EA basically splits into extremely hard-nosed short term projects and much riskier, but potentially extremely valuable projects guaranteeing the long term future of humanity. This is a consequence of those extremes being the most neglected.


Exactly. Even in the short term, there are some very worrying behaviours in AI systems which have real consequences. For instance:

* Some researchers recently built an AI system to generate low-toxicity molecules as candidates for medicines. They realised if they changed their system to maximise toxicity, it designed thousands of toxic molecule candidates including the VX nerve agent (https://www.nature.com/articles/s42256-022-00465-9)

* When GitHub released their Copilot AI code completion tool, it could autocomplete things like `API_KEY: `

* AI models used for decision-making in hospitals and courts frequently exhibit extreme racial prejudice (eg https://www.nature.com/articles/d41586-019-03228-6)

* and many many, other examples

There's a real sense of utopianism and not much consideration of misuse even on a very short timescale. Even if you don't think AI will become an existential risk in the future, there are enough problems caused by misuse of current systems that it warrants attention.

All of the money I've seen flowing in the AI safety EA space has been put to extremely good use - $30k to a YouTuber making videos on AI safety who introduced me to the field and is my go-to for explaining topics like alignment (what you want vs what you say you want), grants to extremely productive AI safety researchers, grants to fund educational bootcamps and scholarships, etc.

(Disclaimer: I'm an EA aligned person myself so I'm fairly biased!)


“Allowed” isn’t language that GP is using; you’re introducing that.

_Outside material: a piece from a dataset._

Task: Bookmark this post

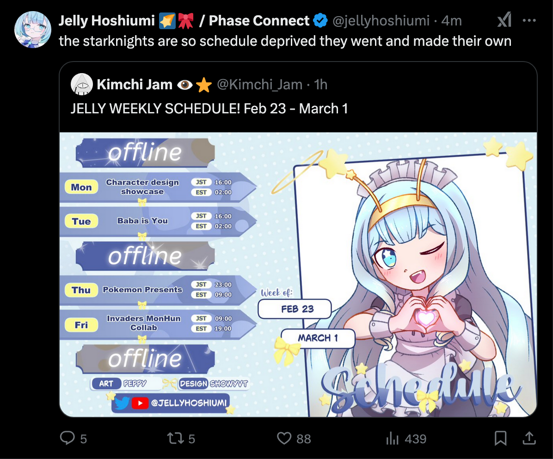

In fact, GP is suggesting those factions do continue to raise, under a different banner.

GP’s concern, which I share, is that there’s a greater deal of effectiveness that’s being impacted by outside perceptions.

EA should inherently be concerned with making the top of their altruism dollar funnel as wide as possible, to channel the most good most effectively.

If the potential non-AI-safety money being left on the table is a greater amount than the money raised for AI-safety causes, is that most effective? For whom?

In a world where that potential money enters the funnel, and AI-safety has and grows a separate funnel of its own, how is that not better?


The whole point of effective altruism is that it operated charity like a business, helping the most amount of people for the cheapest amount possible. The benefits of funding nebulous AI safety charities are very unclear


Your take (that they are driving away donors by giving to causes you think are silly) would seem to be contradicted by the content of the post (that they have raised so much money that they need new models for how to distribute it).


Both could be true simultaneously. The relevant question would be: how much more money is not getting raised?